Mr Snyder got his sister to draw a kind of photofit of the man he describes as having "a pretty good tan ... olive-coloured skin," and "a thin pencil moustache like in the old gangster movies". The driver is certainly not Mr Nichols. And despite the word of many such witnesses who insist Mr McVeigh was not alone in the truck, the FBI has issued no current wanted posters for anyone still being sought for the bombing. Far from being the bombing mastermind, was Mr McVeigh therefore a mere footsoldier in a bigger conspiracy?
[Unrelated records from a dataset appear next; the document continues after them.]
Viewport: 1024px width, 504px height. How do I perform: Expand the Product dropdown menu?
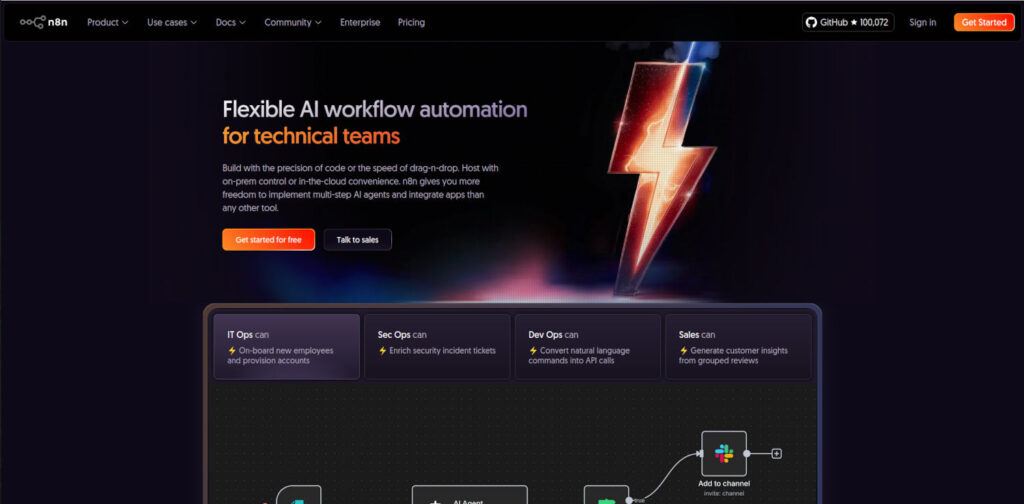(108, 22)
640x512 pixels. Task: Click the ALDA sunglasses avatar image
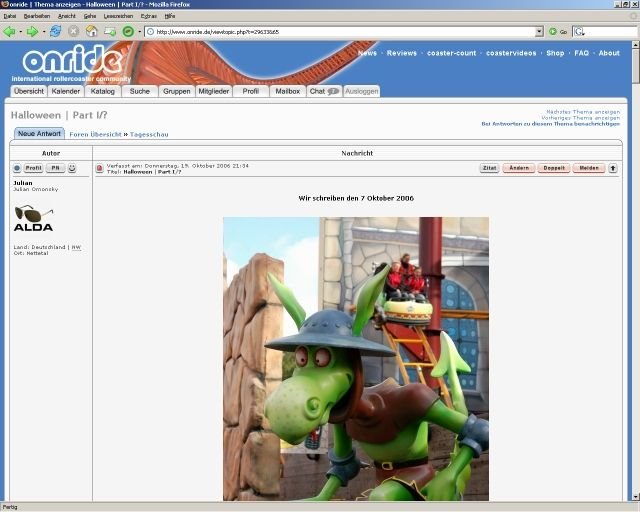(34, 218)
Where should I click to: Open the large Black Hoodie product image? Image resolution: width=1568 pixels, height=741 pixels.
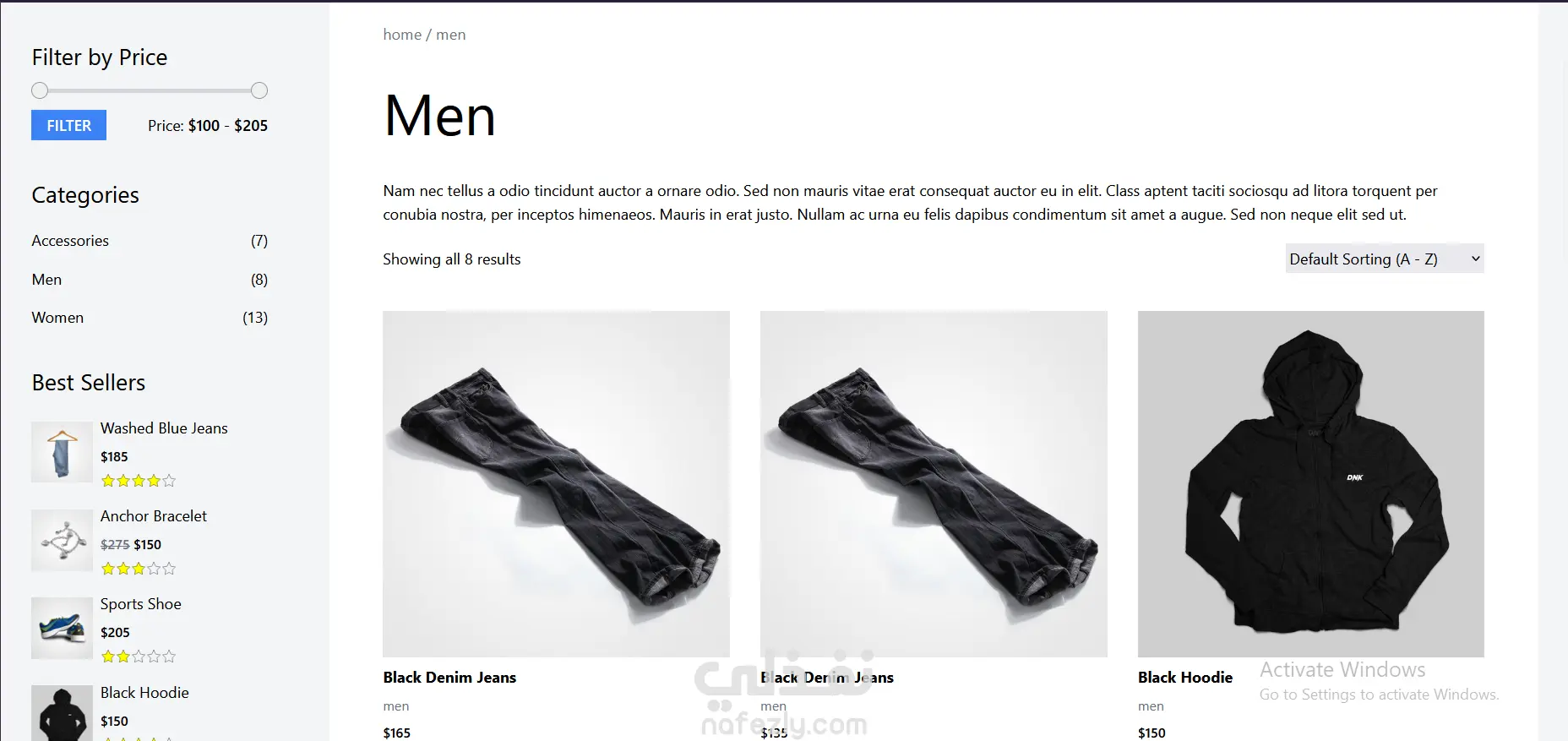pyautogui.click(x=1310, y=484)
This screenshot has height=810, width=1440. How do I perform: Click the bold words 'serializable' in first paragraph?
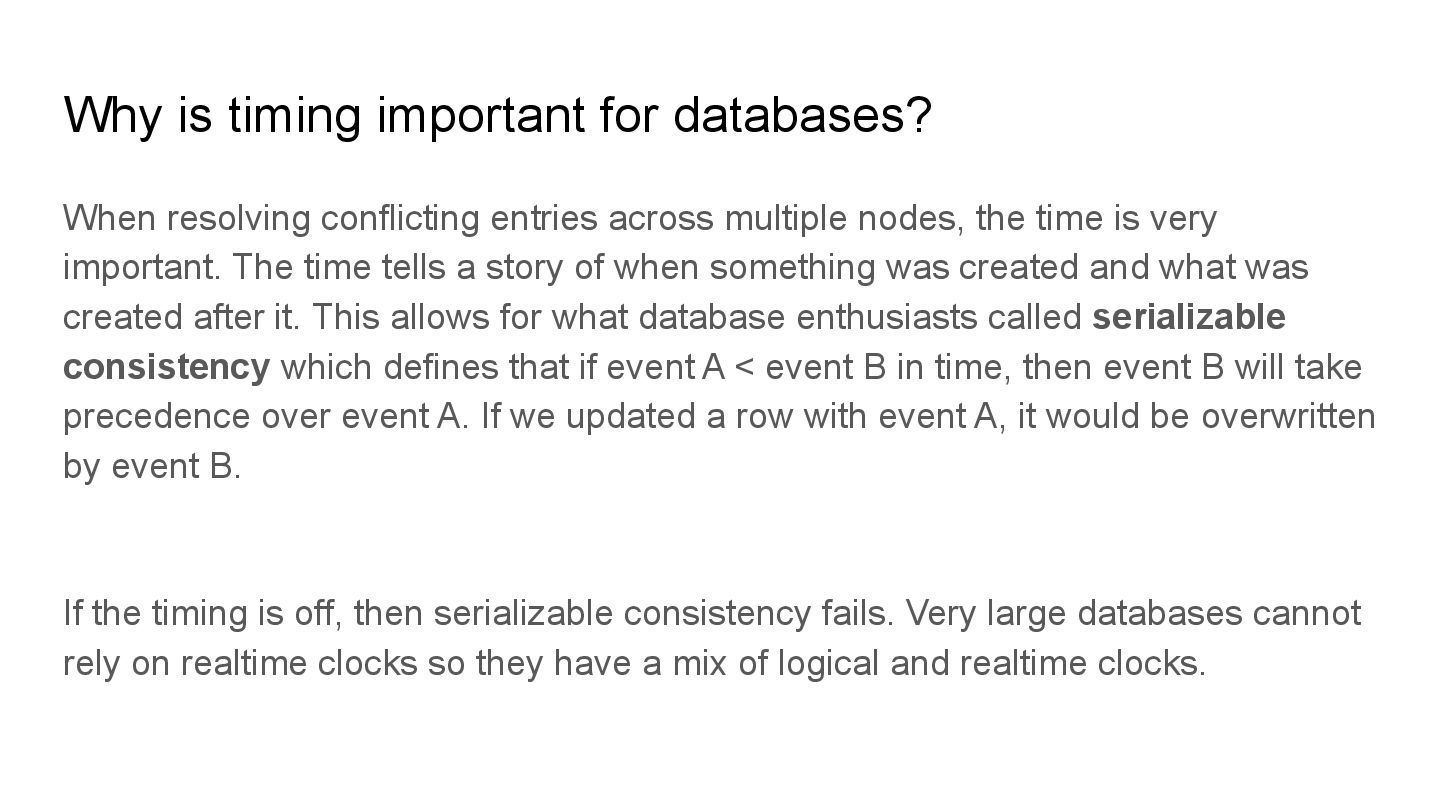click(x=1189, y=317)
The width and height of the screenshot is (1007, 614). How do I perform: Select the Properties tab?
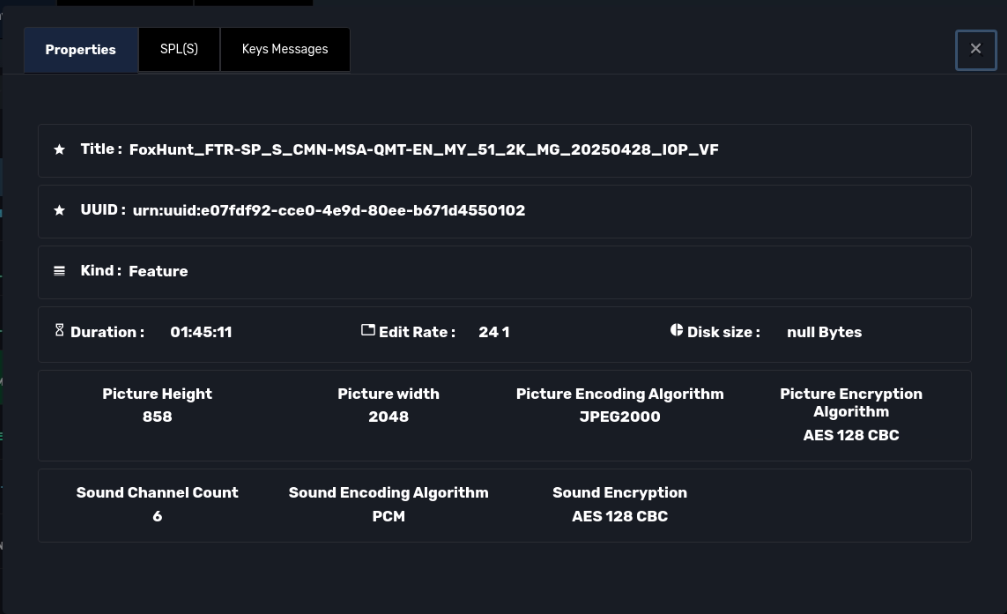point(80,50)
With political pressure from President Bill Clinton to secure the death penalty, agents and prosecutors refuse to talk publicly. This is the most complex case in US criminal history - 22,000 witnesses have been interviewed. But there are numerous inconsistencies and unanswered questions. At least one witness claims he saw a getaway car driving behind the truck as it progressed through central Oklahoma City. And then there was "John Doe Number Two", apparently seen when Mr McVeigh rented the truck, but never found.
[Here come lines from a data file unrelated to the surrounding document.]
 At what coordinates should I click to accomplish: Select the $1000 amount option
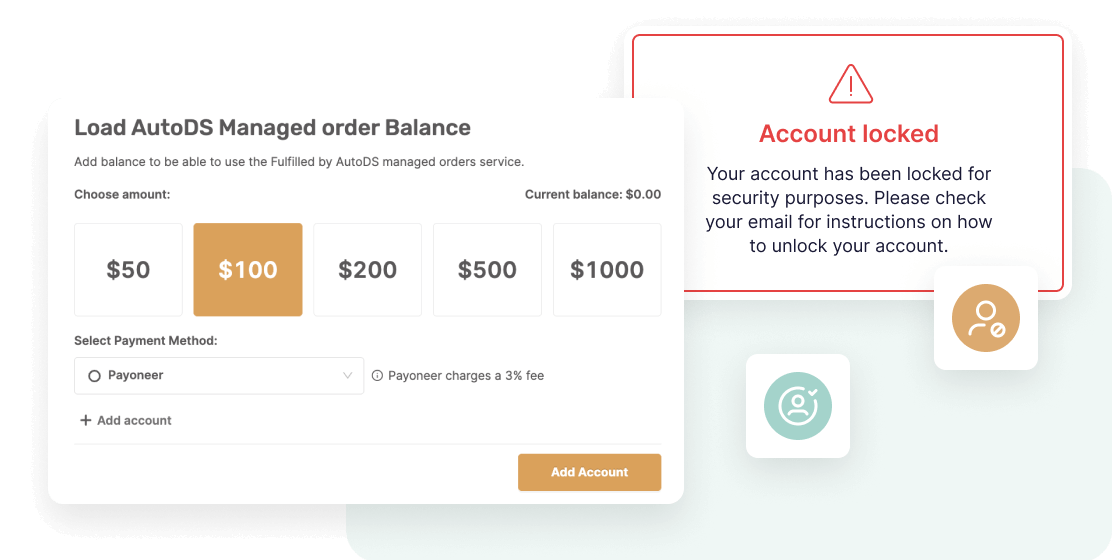pyautogui.click(x=607, y=269)
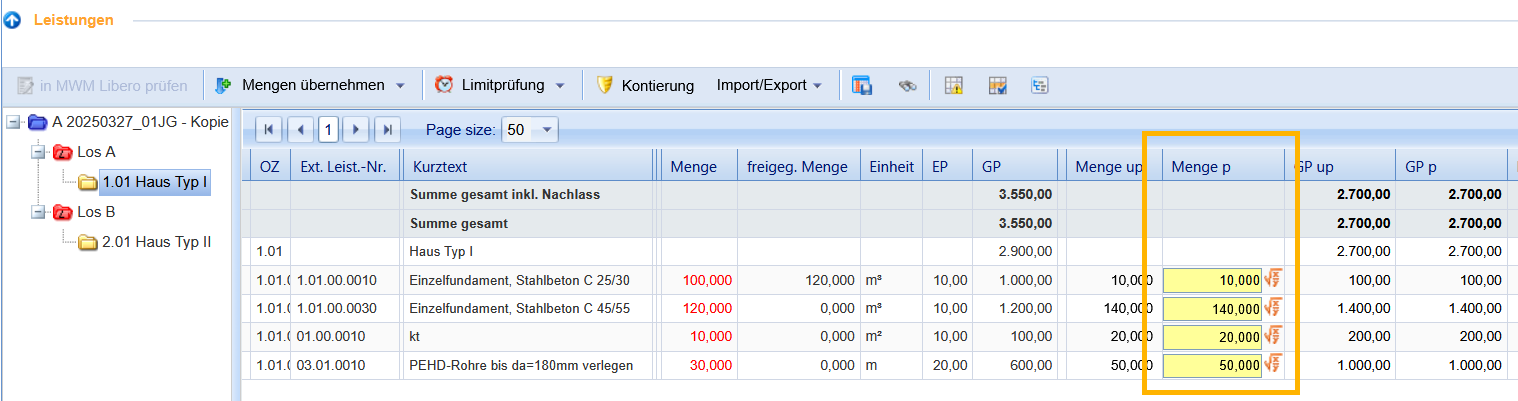
Task: Click the binoculars search icon
Action: [908, 85]
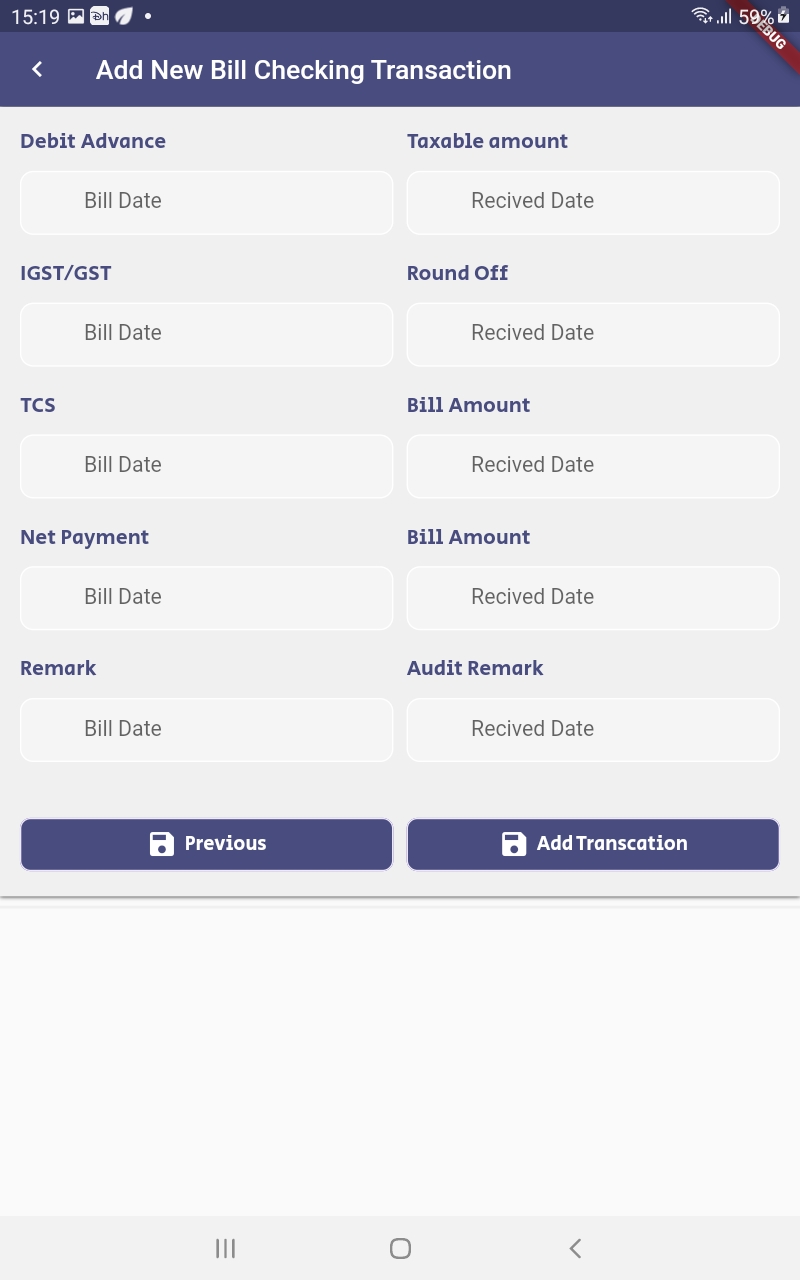This screenshot has width=800, height=1280.
Task: Tap the gallery notification icon in the status bar
Action: [76, 16]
Taken together, Mr Jones believes, such statements point to a prosecution case which is weak and circumstantial. "The ... bombing had to be a large conspiracy," he said, scoffing at the idea that Messrs McVeigh and Nichols alone could build and deliver such a bomb. "Terrorism," Mr Jones says, "requires an infrastructure."

Oklahomans, still grieving, regard such views as fantasies, but many also suspect that, in their determination to nail the two accused, prosecutors are ignoring evidence of a wider conspiracy.

There are fears that other bomb plotters may still be on the loose. The McVeigh-Nichols trial is unlikely to begin until next year and the burden on federal prosecutors is heavy.

They must either expose this suspected wider conspiracy or prove that two drifters are the most accomplished terrorists of our times.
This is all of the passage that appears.